I guess George Zimmerman feels that since he can get away with killing an innocent 17-year-old teen walking down the street with a bag of Skittles and an Arizona Iced Tea, he can also get away with stealing work that does not belong to him. But the Associated Press has some choice words for the wanna-be cop after he used one of their photos without authorization: pay me or else.
With $2 million in debt hovering over his head, Zimmerman has become something of a wanna-be artist since a Florida jury ruled him not guilty in July of shooting Trayvon Martin dead back in February of 2012. He has been selling “art” mocking America and, incredibly, it has fetched a handsome amount of money. One piece sold for more than $100,000, according to ebay. His most recent piece of artwork, titled “Angie,” is a doctored AP photo of Angela Corey, the woman who prosecuted him (poorly) during his murder trial last summer.

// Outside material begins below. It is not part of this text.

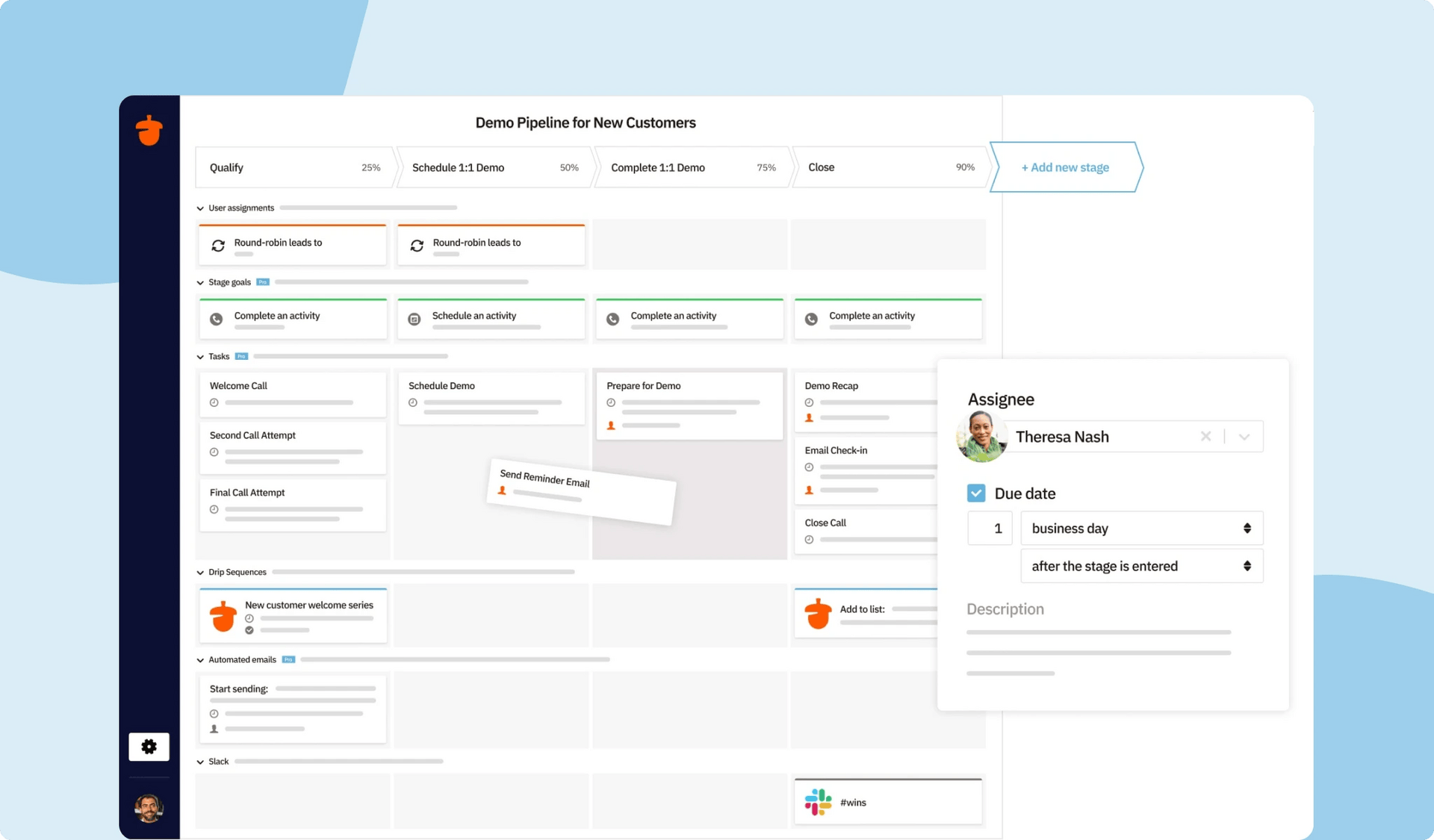Remove Theresa Nash as assignee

His brother, Robert Zimmerman, tweeted on Jan. 22 that the it would be on sale with details to follow:
But Team Zimmerman has already received private offers on the piece before releasing sale details to the public.
RE:”Angie”-We’ve received pvt offers via social media b4 planned release of sale details. Considering all options, incl. affordable prints.—
Robert Zimmerman JR (@rzimmermanjr) January 23, 2014
However, the AP is not please and the news agency’s spokesman Paul Colford said as much in an email to Politico:
“George Zimmerman clearly directly copied an AP photo to create his painting of Florida State Attorney Angela Corey,” Colford said. “The AP has sent a cease-and-desist letter asserting its copyright in the photo to the lawyer who recently represented Mr. Zimmerman. That lawyer has responded, and though she no longer represents Mr. Zimmerman, she will be forwarding the letter to him today.”
Always the one to poke the bear, Zimmerman had this to say in response:
No worries AP, I’ll just take whatever U sue me for off your tab when I’m done suing you Or… I could put out how much U offered me 2..—
George Zimmerman (@TherealGeorgeZ) January 24, 2014
Apparently, he isn’t aware of the fact that Shepard Fairey ended up settling with the AP for $1.6 million after he used one of its photos for his iconic Barack Obama “HOPE” poster. He ended up being sentenced in federal court in Manhattan in 2012 to two years of probation and fined $25,000 for tampering with evidence in the case, according to the New York Times.
This doesn’t seem to scare Zimmerman, however. But if I could be arrested for allegedly chocking my girlfriend (only to have her take back her statement) and be accused of pulling a gun on my wife and threatening her parents after she calls 911 (only to have her change her story) and get away with it, I guess I’d be feeling invincible, too.